声明

 平成16年12月に腹式帝王切開術を受けた女性が死亡したことに関し、平成18年2月18日福島県立大野病院産婦人科医師加藤克彦氏が、業務上過失致死及び医師法違反の容疑で逮捕勾留され3月10日に起訴されました。



Ⅰ、業務上過失致死及と医師法違反について

業務上過失致死:

起訴状によりますと加藤容疑者は、事前の検査で胎盤が子宮に癒着し、大量出血する可能性を認識していたにもかかわらず、本来行うべき子宮摘出などを行わず、胎盤を無理にはがして大量出血を引き起こしたことが業務上過失致死罪にあたるとあります。しかし、事前の検査で胎盤組織が子宮筋層に入り込んでいることを診断するのは到底不可能なことであります。更にこの癒着胎盤という疾患は1万例に1と極めて稀な疾患であり、その為の特別な用意を事前に成して置くことなどということはありません。今回の事例での大量出血の事前認識など誰にも出来ないのです。この緊急事態に遭遇した時、即座に子宮摘出に手術術式を切り換えるということを行わなかった事について、それはどの手術術式を採用するかは執刀医の裁量権内にあり、最初に他の術式を採用したことについては過失の責任を負わせるにそぐわないと思われます。

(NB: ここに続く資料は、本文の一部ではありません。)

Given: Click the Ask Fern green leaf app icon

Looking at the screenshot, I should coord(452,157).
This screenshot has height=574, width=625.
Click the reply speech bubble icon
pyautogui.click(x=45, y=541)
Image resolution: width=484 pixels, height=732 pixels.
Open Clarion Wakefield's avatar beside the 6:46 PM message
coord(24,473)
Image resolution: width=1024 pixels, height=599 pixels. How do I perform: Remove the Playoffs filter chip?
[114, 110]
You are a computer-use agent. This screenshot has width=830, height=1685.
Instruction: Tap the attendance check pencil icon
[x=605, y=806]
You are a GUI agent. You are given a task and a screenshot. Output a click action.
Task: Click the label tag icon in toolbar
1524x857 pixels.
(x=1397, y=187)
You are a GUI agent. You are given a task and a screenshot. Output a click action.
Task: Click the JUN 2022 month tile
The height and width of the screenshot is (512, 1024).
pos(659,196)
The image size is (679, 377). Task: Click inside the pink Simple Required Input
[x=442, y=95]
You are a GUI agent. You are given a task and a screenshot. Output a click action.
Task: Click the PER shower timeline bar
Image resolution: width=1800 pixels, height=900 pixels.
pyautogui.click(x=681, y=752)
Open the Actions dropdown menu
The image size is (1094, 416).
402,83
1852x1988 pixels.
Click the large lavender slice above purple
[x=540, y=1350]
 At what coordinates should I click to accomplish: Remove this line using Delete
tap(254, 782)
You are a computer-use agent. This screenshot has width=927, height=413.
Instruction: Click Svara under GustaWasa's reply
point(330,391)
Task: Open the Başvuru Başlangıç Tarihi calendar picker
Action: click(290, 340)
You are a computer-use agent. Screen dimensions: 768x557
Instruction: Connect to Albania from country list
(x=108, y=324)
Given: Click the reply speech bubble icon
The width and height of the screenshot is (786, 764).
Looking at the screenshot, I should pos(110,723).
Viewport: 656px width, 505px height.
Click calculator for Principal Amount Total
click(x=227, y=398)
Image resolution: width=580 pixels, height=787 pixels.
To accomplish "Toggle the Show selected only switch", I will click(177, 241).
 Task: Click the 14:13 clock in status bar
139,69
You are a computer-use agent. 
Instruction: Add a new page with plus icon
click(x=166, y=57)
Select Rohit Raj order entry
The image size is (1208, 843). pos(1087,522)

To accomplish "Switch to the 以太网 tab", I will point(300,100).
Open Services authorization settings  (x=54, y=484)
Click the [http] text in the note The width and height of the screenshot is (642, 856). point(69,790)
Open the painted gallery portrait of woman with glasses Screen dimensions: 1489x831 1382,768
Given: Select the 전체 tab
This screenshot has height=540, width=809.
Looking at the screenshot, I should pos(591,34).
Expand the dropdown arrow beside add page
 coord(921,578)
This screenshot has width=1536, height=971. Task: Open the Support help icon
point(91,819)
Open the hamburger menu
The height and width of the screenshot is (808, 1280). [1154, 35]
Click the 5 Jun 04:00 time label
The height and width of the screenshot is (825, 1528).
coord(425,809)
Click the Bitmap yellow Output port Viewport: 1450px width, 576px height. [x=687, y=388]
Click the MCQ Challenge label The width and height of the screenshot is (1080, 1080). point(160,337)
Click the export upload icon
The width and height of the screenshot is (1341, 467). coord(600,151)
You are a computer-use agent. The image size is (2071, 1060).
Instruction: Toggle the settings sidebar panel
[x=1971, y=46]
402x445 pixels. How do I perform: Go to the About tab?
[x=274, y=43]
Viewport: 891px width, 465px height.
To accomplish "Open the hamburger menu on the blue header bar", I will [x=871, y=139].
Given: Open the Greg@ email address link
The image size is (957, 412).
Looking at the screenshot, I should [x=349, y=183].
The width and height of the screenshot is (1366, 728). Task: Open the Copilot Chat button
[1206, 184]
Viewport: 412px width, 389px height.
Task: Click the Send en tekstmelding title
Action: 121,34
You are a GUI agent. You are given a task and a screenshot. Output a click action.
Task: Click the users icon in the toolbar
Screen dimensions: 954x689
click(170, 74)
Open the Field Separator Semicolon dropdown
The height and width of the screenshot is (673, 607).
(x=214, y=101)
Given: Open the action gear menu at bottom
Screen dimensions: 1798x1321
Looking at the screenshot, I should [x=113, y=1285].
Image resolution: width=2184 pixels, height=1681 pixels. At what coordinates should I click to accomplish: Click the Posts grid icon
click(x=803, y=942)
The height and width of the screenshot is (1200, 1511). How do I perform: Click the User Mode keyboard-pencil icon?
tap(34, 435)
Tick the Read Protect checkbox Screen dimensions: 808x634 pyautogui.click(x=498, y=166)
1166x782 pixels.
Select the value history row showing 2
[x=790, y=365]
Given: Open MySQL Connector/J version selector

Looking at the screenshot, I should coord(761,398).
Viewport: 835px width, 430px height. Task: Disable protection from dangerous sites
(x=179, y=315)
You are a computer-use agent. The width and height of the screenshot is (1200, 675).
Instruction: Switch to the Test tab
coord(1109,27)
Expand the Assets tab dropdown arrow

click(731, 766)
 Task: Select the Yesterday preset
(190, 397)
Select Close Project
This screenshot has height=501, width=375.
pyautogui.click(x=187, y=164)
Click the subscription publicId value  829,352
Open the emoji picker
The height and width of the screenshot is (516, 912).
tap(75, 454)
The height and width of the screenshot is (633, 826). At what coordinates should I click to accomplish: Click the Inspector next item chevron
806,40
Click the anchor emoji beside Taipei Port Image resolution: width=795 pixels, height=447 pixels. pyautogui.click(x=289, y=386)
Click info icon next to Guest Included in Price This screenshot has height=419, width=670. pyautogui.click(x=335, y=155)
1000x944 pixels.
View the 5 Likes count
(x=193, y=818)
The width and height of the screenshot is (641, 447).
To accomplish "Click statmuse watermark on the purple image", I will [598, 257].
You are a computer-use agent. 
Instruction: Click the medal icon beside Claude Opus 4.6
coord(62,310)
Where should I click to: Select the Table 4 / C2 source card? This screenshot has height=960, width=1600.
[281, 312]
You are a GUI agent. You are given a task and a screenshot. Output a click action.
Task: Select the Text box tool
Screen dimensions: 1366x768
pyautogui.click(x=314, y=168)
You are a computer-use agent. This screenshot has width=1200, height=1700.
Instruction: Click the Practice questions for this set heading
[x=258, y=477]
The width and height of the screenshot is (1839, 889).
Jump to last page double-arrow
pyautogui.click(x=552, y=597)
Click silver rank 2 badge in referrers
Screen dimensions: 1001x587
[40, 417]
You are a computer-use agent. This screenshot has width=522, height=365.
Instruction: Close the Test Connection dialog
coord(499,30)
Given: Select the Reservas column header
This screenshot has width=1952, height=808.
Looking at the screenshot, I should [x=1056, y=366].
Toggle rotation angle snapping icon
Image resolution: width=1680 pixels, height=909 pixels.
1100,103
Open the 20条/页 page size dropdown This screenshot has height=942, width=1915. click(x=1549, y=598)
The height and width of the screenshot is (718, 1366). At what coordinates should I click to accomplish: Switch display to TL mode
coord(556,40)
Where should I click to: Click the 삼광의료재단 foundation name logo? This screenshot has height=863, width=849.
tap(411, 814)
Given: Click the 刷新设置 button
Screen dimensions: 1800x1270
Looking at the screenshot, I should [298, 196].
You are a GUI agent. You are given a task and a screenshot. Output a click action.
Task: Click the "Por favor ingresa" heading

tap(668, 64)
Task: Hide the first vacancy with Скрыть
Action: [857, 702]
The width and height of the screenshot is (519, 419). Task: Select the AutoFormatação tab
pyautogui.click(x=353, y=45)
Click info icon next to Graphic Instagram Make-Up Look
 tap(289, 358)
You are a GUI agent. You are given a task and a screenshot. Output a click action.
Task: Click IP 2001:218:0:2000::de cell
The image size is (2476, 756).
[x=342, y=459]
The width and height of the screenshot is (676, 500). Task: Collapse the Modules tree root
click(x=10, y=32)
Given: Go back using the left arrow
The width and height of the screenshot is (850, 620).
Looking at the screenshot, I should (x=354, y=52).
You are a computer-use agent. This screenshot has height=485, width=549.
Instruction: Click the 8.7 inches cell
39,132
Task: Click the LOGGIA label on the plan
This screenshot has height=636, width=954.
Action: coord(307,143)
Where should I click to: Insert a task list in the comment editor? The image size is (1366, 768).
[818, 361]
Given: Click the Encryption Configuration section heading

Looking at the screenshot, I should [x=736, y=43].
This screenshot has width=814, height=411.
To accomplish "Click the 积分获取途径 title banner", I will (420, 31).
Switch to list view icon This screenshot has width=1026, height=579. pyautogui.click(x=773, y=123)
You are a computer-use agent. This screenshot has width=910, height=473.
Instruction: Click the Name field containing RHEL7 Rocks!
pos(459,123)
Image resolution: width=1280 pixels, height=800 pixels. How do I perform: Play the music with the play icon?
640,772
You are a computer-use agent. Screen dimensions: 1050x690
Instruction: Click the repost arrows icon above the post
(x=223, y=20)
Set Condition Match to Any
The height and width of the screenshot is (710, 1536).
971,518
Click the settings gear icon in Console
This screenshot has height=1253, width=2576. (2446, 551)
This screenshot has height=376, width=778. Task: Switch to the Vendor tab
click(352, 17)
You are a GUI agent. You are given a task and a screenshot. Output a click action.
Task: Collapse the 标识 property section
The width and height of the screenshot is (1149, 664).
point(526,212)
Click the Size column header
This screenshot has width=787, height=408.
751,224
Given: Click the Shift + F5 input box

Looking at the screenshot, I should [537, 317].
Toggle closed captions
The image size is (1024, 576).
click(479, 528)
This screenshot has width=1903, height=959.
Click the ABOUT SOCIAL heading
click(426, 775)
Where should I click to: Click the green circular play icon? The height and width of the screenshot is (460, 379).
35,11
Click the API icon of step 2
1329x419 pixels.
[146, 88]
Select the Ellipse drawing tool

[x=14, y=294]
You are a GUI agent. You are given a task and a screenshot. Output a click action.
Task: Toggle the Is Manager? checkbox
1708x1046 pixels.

業務上過失致死罪とは業務上必要な注意を怠り、よって人を死亡させる犯罪をいうとあります。彼の取った行為は充分な注意義務は果たされており、誠心誠意つくしたあげくの不幸な事故とみられます。輸血を1000ml 用意して手術に臨んだことをとっても充分な用意はされていたと言うべきであり、業務上必要な注意を怠たったという事実は無いと考えられます。

医師法違反:

 起訴状にある医師法違反とは異状死体の届け出義務違反ですが、異状死の解釈は法医学会、外科学会等でその解釈がまちまちです。確実に診断された内因性疾患で死亡したことが明らかである死体以外のすべての死体との考え方もあるし、病気になり診療をうけつつ、診断されているその病気で死亡すること以外を異状死と考えられるとする見かたもあります。このように明確な定義がないため実際にはしばしば異状死の届け出について混乱が生じているのが現状です。仮にこの症例が異状死の定義の範疇に入るとしても、その届け出義務の最終責任は院長にあり、執刀医ではないと考えます。



Ⅱ、逮捕拘留について

業務上過失致死及び医師法違反の容疑で逮捕。逮捕しなければならない理由は逃亡の恐れと証拠隠滅を防ぐ為と発表されました。事故から1年以上経って現在診療活動を行っている者に逃亡の恐れなどあるはずがありません。証拠隠滅を防ぐ為とありますが、隠匿しなければならない証拠は存在せず、20日以上の勾留のあげく新規に上がった物は何も無かったではありませんか。起訴に至った証拠はすでに事故報告書に記載されていたものから得られた物だけです。これは不正が行われたと疑って逮捕、その後勾留中に新たな証拠が得られると狙った行為と思われます。人権無視も甚だしい。ゲシタポや戦前の日本の憲兵隊を髣髴とさせる嫌悪を感じます。何も隠していることが無いのに自白を迫られる恐怖と無念さは想像するに耐えません。日本の警察の権威信頼は地に落ちたと言わざるを得ない。更にこの逮捕勾留の為に地方病院の産婦人科診療が閉鎖に陥ったこと。産婦人科医を志望する若い医師は減り、他の手術を行う科の医師も恐怖に慄くことになること。社会に与えた影響は多大なものと考えます。今後のこの国の健全な医療の存続を守る為にも、ここに今回の検察警察の行動に断固抗議するものであります。